[Records from a dataset]

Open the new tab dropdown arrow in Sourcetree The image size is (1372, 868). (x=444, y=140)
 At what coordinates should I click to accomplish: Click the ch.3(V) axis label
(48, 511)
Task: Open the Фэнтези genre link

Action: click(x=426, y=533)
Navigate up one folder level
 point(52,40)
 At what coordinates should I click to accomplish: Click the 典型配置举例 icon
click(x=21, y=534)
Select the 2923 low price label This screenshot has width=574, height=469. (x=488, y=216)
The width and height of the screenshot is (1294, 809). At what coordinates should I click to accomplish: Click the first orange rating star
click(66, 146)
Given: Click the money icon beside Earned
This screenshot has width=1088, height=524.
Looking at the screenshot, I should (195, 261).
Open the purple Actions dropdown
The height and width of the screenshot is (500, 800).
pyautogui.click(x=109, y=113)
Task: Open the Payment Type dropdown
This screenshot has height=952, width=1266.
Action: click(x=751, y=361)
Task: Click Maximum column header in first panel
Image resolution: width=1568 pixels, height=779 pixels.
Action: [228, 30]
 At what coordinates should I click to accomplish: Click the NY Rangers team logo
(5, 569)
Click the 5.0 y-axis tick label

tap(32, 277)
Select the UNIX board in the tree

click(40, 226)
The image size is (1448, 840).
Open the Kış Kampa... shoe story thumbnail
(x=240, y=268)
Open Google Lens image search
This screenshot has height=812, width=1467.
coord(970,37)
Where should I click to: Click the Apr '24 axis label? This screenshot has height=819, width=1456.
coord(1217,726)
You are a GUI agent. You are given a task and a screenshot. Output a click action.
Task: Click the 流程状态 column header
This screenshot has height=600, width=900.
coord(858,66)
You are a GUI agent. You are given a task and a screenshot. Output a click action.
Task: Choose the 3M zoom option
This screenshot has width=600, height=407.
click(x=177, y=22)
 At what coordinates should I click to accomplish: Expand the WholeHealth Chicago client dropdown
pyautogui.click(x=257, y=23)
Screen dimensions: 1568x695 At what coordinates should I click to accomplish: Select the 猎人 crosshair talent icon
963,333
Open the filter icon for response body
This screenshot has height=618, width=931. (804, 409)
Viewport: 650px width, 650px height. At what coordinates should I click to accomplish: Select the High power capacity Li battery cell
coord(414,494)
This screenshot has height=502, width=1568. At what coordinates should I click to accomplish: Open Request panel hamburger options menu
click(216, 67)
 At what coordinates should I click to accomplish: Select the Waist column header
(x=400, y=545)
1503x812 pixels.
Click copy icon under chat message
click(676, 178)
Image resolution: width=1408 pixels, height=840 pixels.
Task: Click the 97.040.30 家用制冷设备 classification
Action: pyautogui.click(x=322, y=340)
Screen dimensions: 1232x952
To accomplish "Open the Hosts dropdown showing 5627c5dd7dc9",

▸ **Task description**: Return every line of the records above with no changes.

▸ **Result for this exercise**:
Open the new tab dropdown arrow in Sourcetree The image size is (1372, 868). (x=444, y=140)
 At what coordinates should I click to accomplish: Click the ch.3(V) axis label
(48, 511)
Task: Open the Фэнтези genre link

Action: click(x=426, y=533)
Navigate up one folder level
 point(52,40)
 At what coordinates should I click to accomplish: Click the 典型配置举例 icon
click(x=21, y=534)
Select the 2923 low price label This screenshot has width=574, height=469. (x=488, y=216)
The width and height of the screenshot is (1294, 809). At what coordinates should I click to accomplish: Click the first orange rating star
click(66, 146)
Given: Click the money icon beside Earned
This screenshot has width=1088, height=524.
Looking at the screenshot, I should (195, 261).
Open the purple Actions dropdown
The height and width of the screenshot is (500, 800).
pyautogui.click(x=109, y=113)
Task: Open the Payment Type dropdown
This screenshot has height=952, width=1266.
Action: click(x=751, y=361)
Task: Click Maximum column header in first panel
Image resolution: width=1568 pixels, height=779 pixels.
Action: [228, 30]
 At what coordinates should I click to accomplish: Click the NY Rangers team logo
(5, 569)
Click the 5.0 y-axis tick label

tap(32, 277)
Select the UNIX board in the tree

click(40, 226)
The image size is (1448, 840).
Open the Kış Kampa... shoe story thumbnail
(x=240, y=268)
Open Google Lens image search
This screenshot has height=812, width=1467.
coord(970,37)
Where should I click to: Click the Apr '24 axis label? This screenshot has height=819, width=1456.
coord(1217,726)
You are a GUI agent. You are given a task and a screenshot. Output a click action.
Task: Click the 流程状态 column header
This screenshot has height=600, width=900.
coord(858,66)
You are a GUI agent. You are given a task and a screenshot. Output a click action.
Task: Choose the 3M zoom option
This screenshot has width=600, height=407.
click(x=177, y=22)
 At what coordinates should I click to accomplish: Expand the WholeHealth Chicago client dropdown
pyautogui.click(x=257, y=23)
Screen dimensions: 1568x695 At what coordinates should I click to accomplish: Select the 猎人 crosshair talent icon
963,333
Open the filter icon for response body
This screenshot has height=618, width=931. (804, 409)
Viewport: 650px width, 650px height. At what coordinates should I click to accomplish: Select the High power capacity Li battery cell
coord(414,494)
This screenshot has height=502, width=1568. At what coordinates should I click to accomplish: Open Request panel hamburger options menu
click(216, 67)
 At what coordinates should I click to accomplish: Select the Waist column header
(x=400, y=545)
1503x812 pixels.
Click copy icon under chat message
click(676, 178)
Image resolution: width=1408 pixels, height=840 pixels.
Task: Click the 97.040.30 家用制冷设备 classification
Action: pyautogui.click(x=322, y=340)
Screen dimensions: 1232x952
To accomplish "Open the Hosts dropdown showing 5627c5dd7dc9",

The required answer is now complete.